## COMPLETE THE FOLLOWING
(a) Answer these questions using the text on caffeic acid and soybean salinity:
(i) Which two things does exogenously applied caffeic acid increase in root nodules?
(ii) Under salinity conditions, what loss does caffeic acid supplementation prevent?
(iii) Salinity inhibits which process that caffeic acid supplementation averts?
(b) List every effect that the text on caffeic acid and soybean salinity calls "salinity-induced."
(c) Repeat the passage of the text on caffeic acid and soybean salinity that starts at "Response of soybean" and ends at "in soybean shoots.".
Top of EXERCISE TEXT
Response of soybean nodules to exogenously applied caffeic acid during NaCl-induced salinity

• Exogenously applied caffeic acid alleviates salinity-induced growth inhibition in soybean shoots.
• Supplementation of caffeic acid to soybean plants grown under salinity conditions prevents salinity-induced chlorophyll loss.
• Exogenously applied caffeic acid increases nitric oxide and cyclic guanosine monophosphate content in root nodules.
• Supplementation of caffeic acid to soybean averts salinity-induced inhibition of nitrogen fixation.
• Exogenously applied caffeic acid reduces salinity-induced reactive oxygen species generation.
Bottom of EXERCISE TEXT
Top of SUPPLIED ENTRIES
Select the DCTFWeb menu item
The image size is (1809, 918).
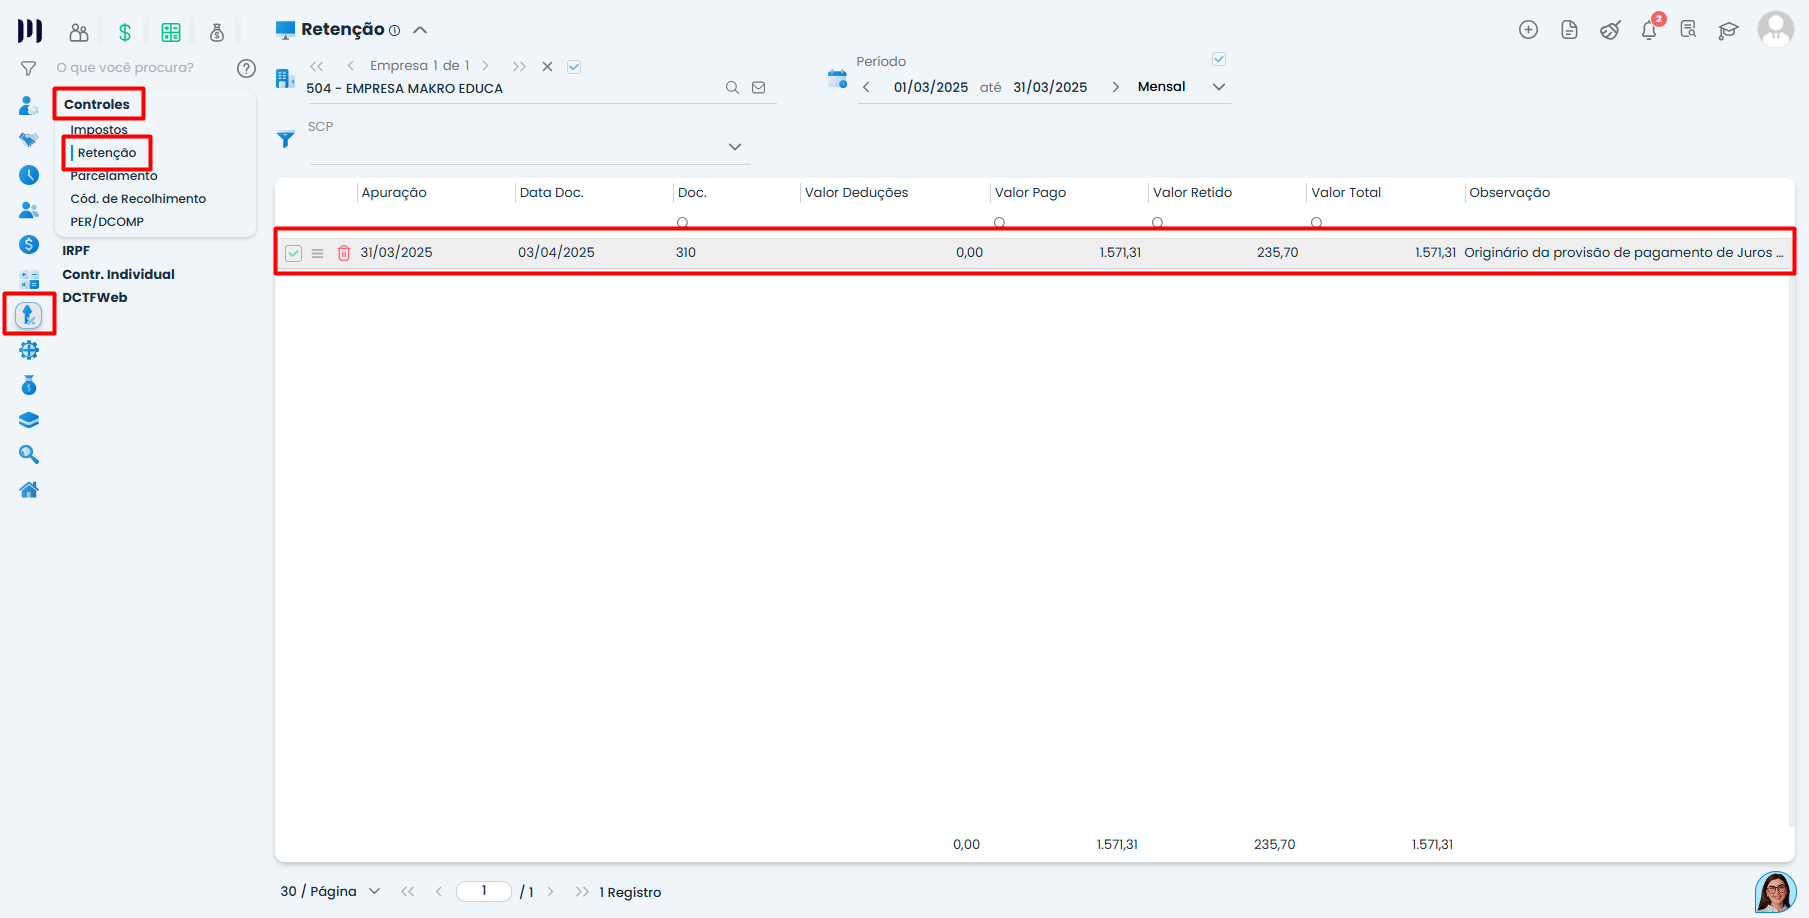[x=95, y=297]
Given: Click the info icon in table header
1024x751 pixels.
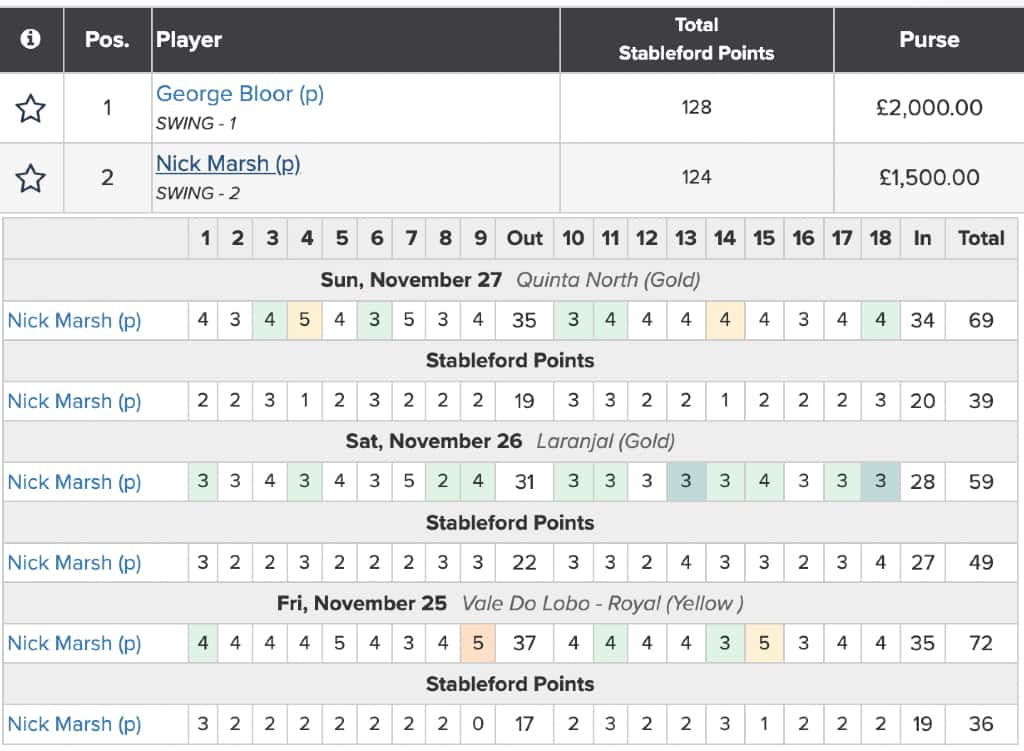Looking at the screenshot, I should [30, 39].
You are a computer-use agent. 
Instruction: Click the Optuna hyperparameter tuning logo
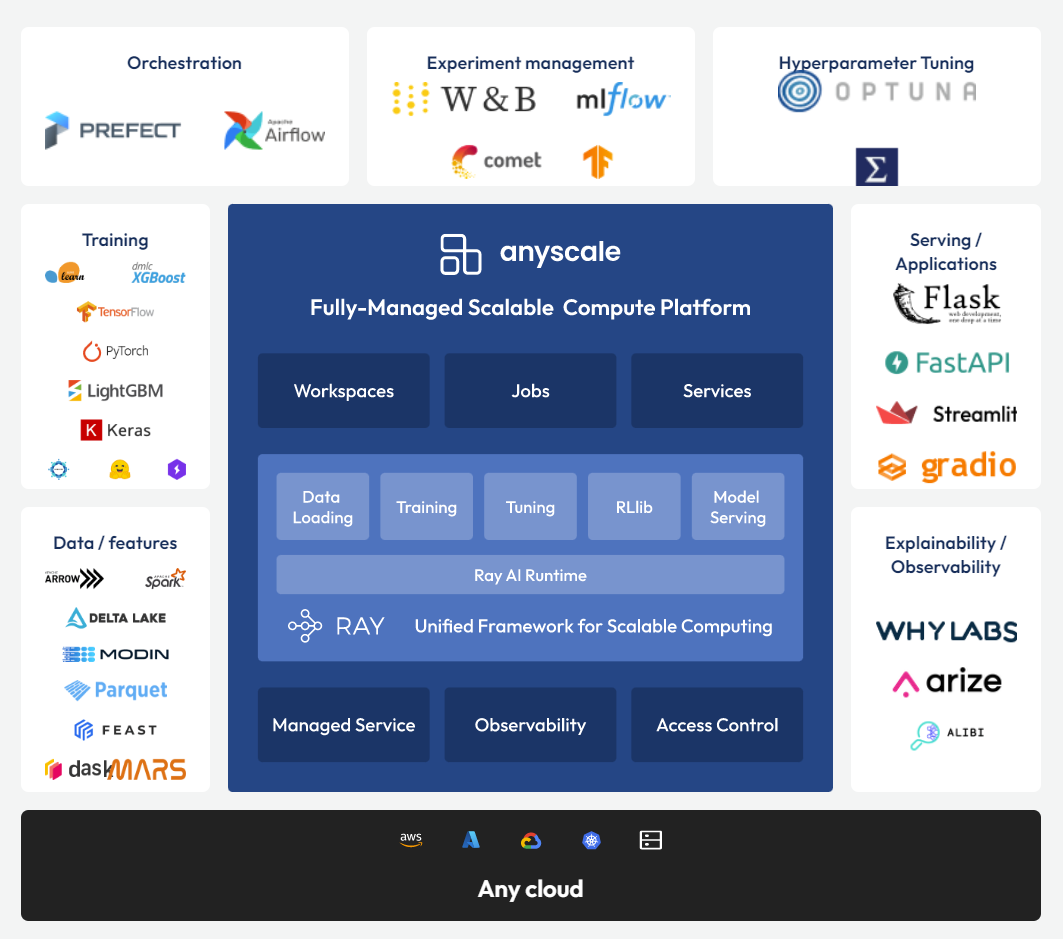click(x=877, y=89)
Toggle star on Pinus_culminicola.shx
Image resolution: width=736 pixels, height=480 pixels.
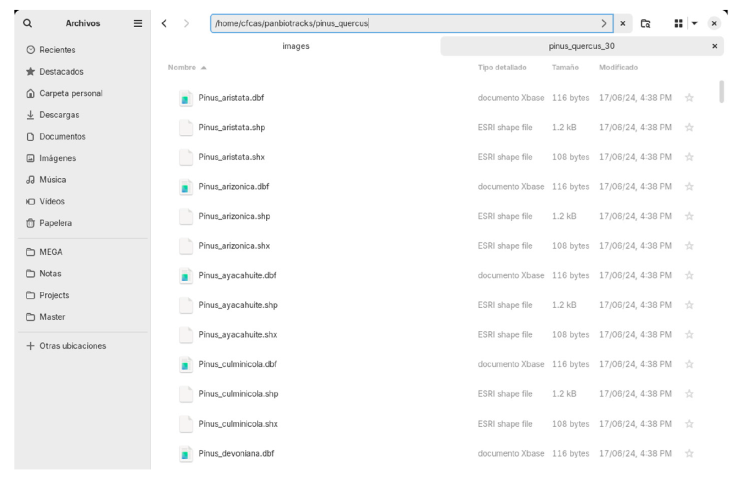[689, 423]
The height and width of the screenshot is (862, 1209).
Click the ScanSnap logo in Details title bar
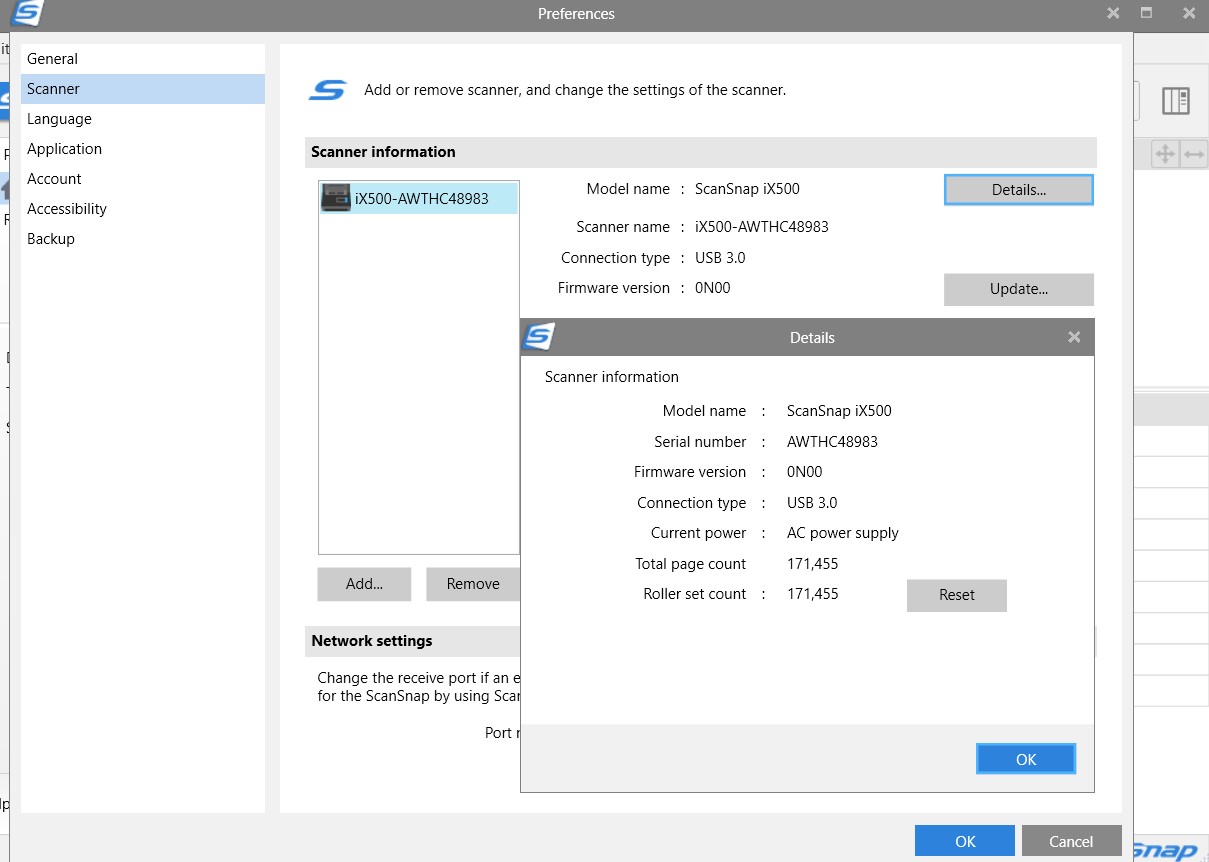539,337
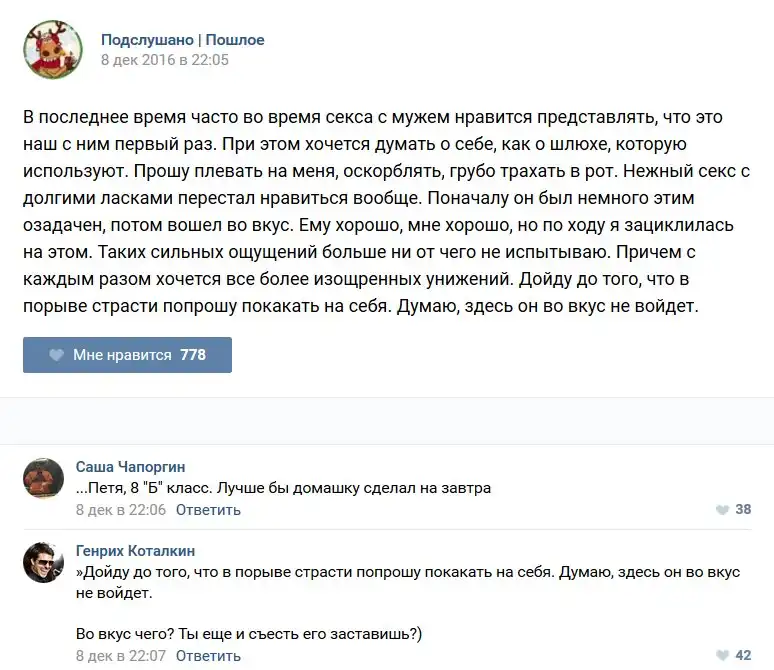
Bottom of SUPPLIED ENTRIES
## WRITTEN RESPONSES
(a)
(i) Nitric oxide content and cyclic guanosine monophosphate content.
(ii) Chlorophyll loss.
(iii) Nitrogen fixation.

(b)
- Growth inhibition in soybean shoots
- Chlorophyll loss
- Inhibition of nitrogen fixation
- Reactive oxygen species generation

(c)
Response of soybean nodules to exogenously applied caffeic acid during NaCl-induced salinity

• Exogenously applied caffeic acid alleviates salinity-induced growth inhibition in soybean shoots.